[Dataset entries]
○ ○ ○ ○

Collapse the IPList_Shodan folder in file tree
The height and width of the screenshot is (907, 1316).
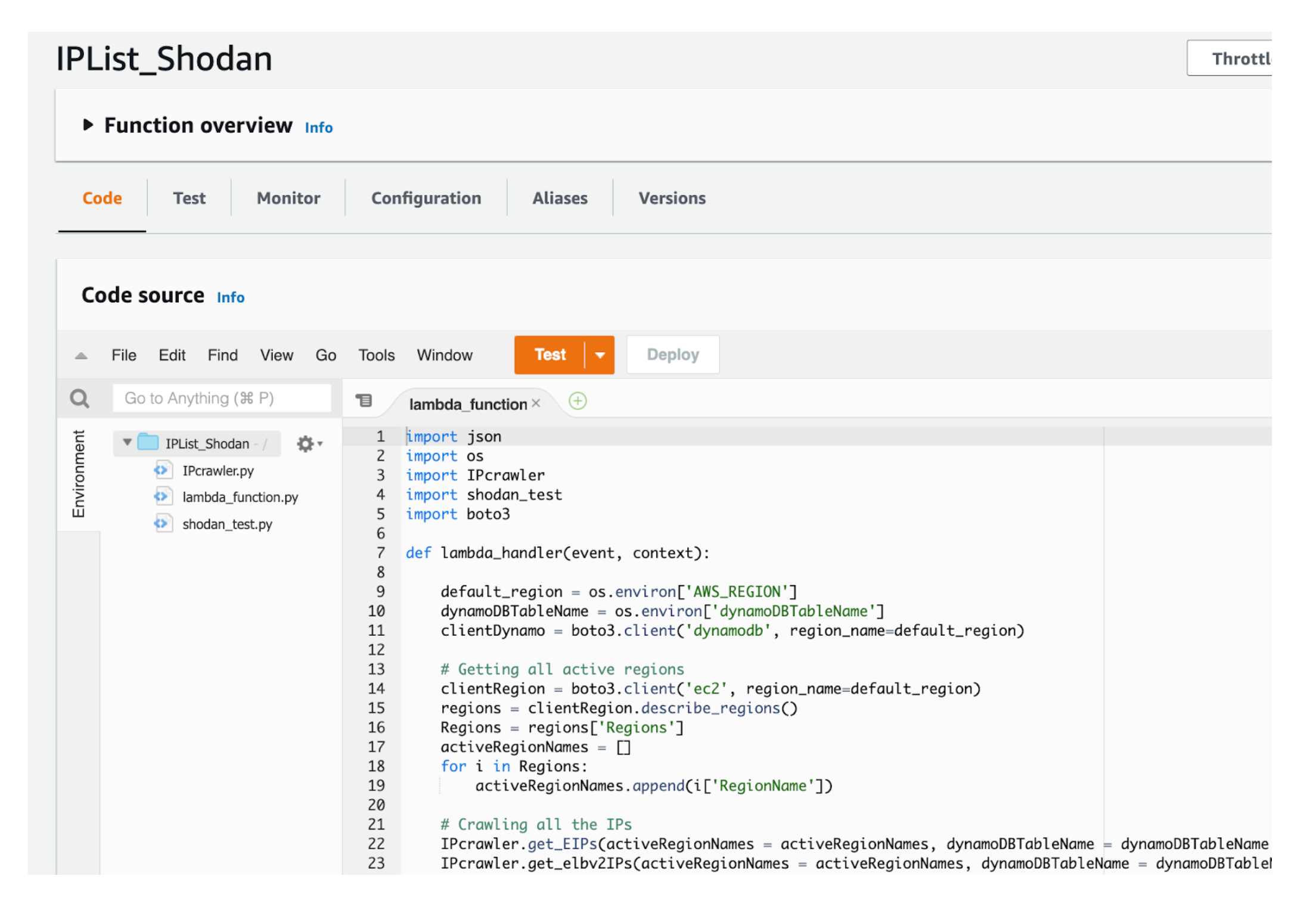(x=126, y=443)
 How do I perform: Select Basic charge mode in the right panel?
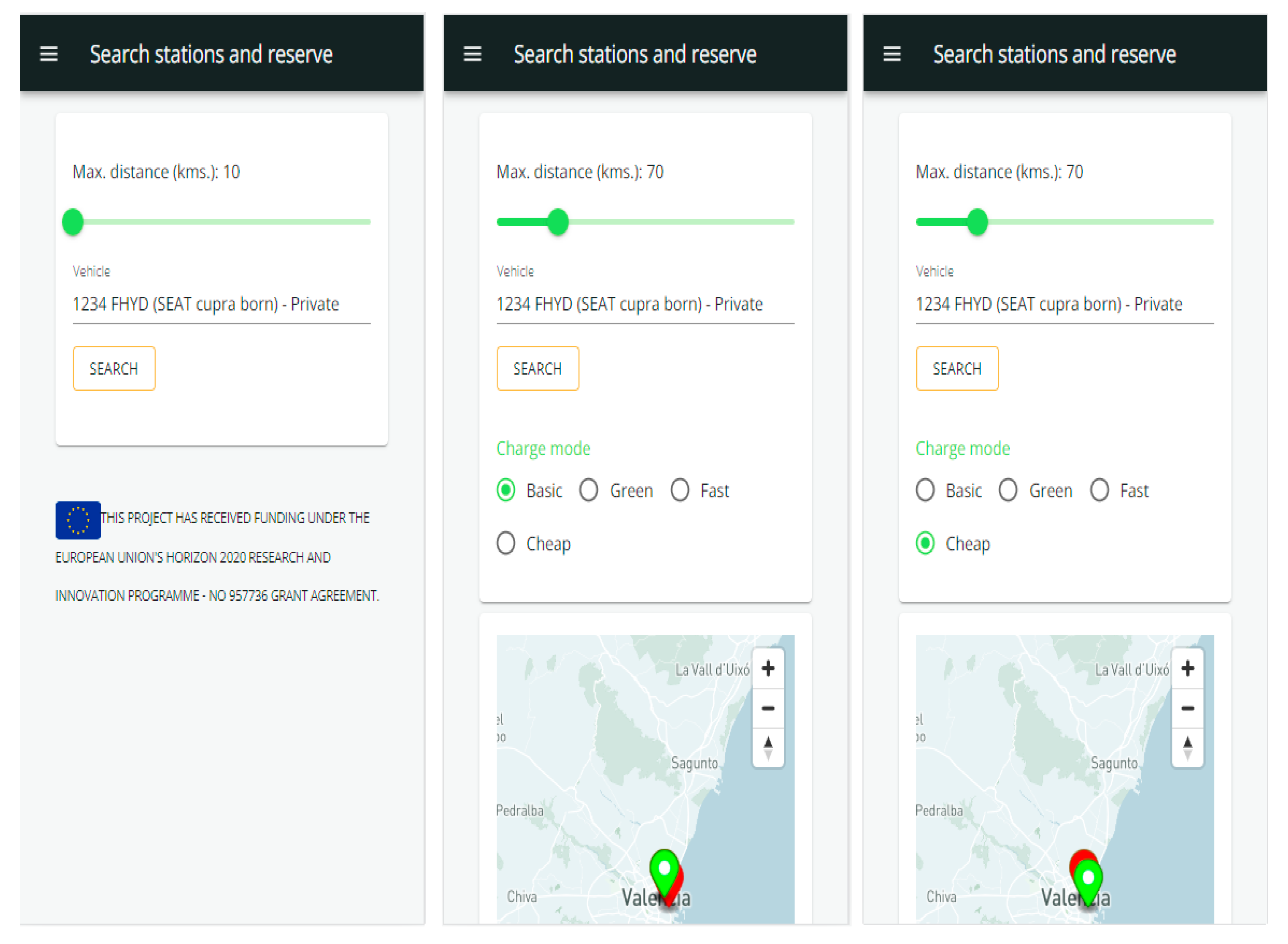(925, 490)
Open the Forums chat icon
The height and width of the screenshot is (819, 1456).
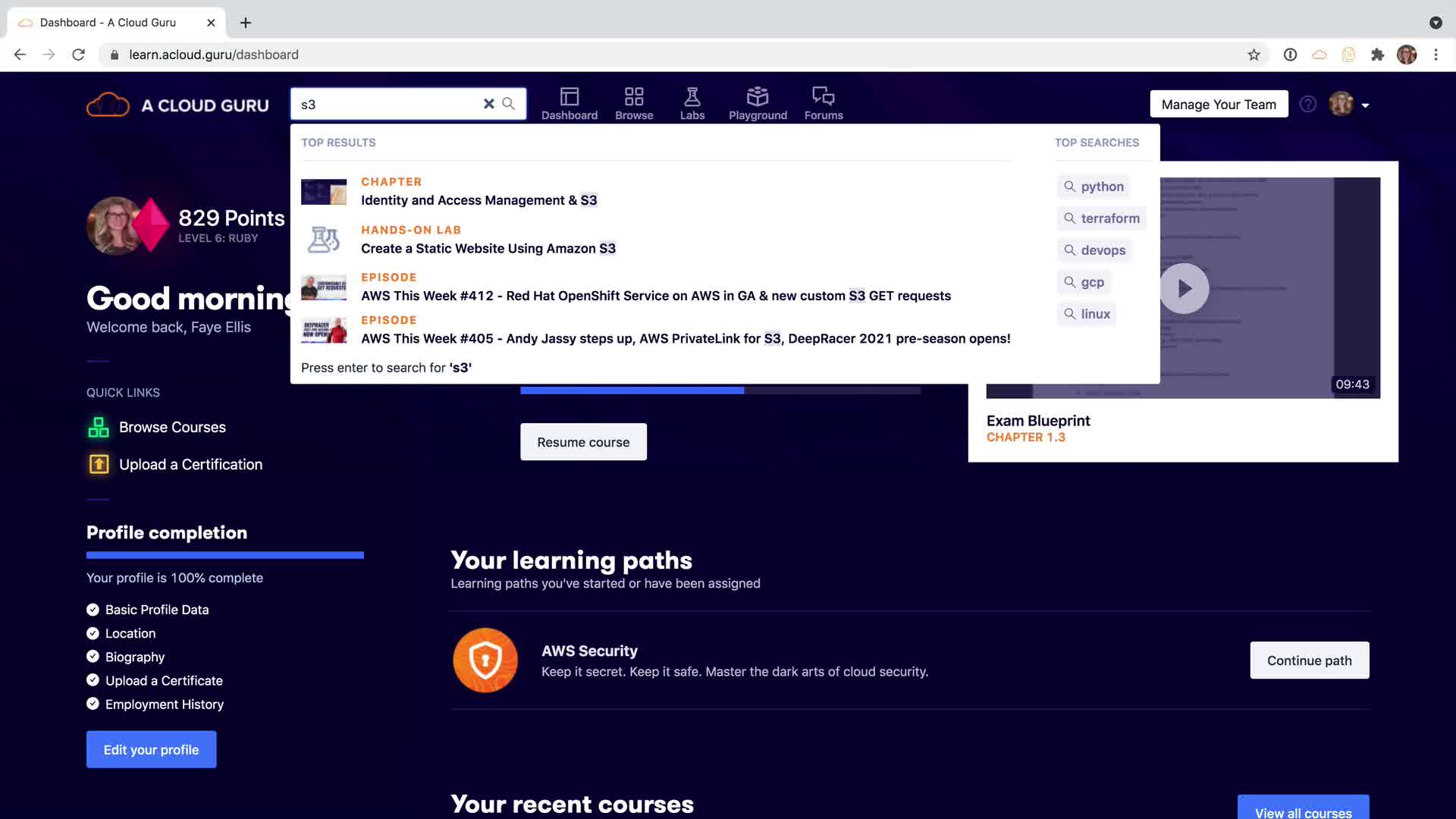[823, 96]
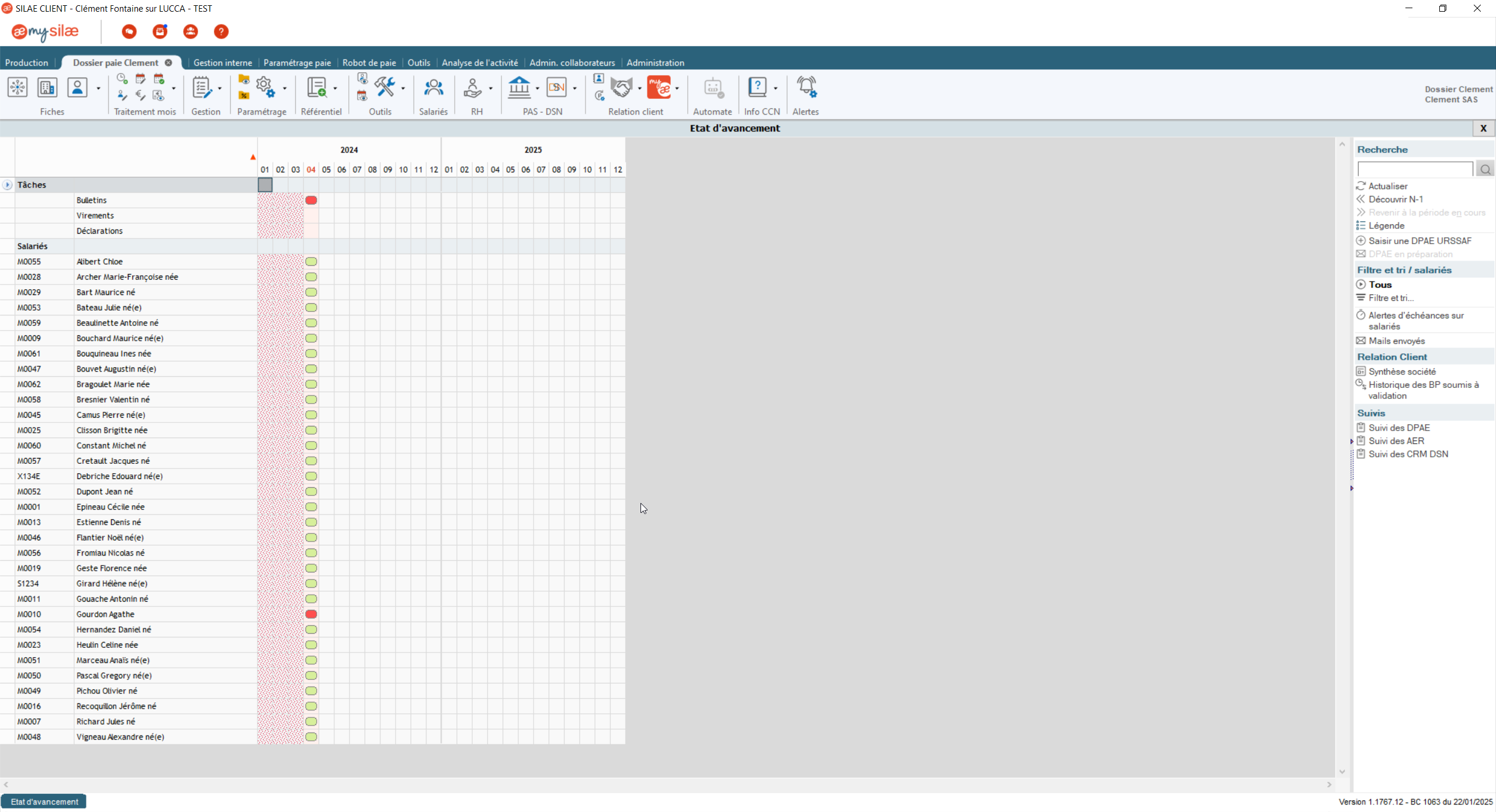Open Suivi des DPAE link

point(1398,428)
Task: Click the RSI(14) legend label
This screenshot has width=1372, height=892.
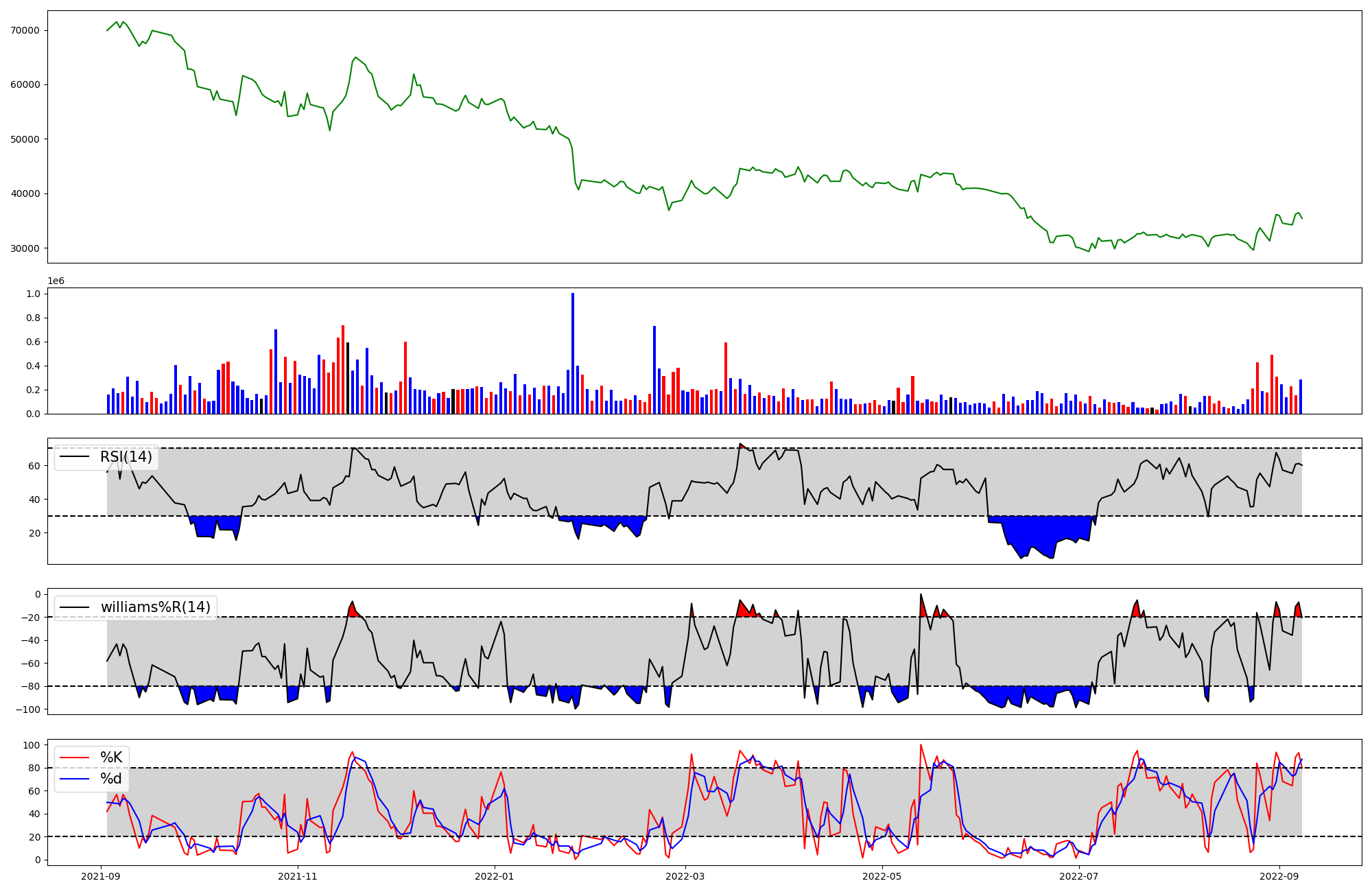Action: tap(126, 457)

○ ○ ○ ○

▶ [PROBLEM STATEMENT] For this exercise, write out exactly the lines from the one with "Task: Click the RSI(14) legend label" through the last line of the records, inclusive, and leave each picture out.

▶ [RESPONSE AREA]
Task: Click the RSI(14) legend label
This screenshot has width=1372, height=892.
Action: tap(126, 457)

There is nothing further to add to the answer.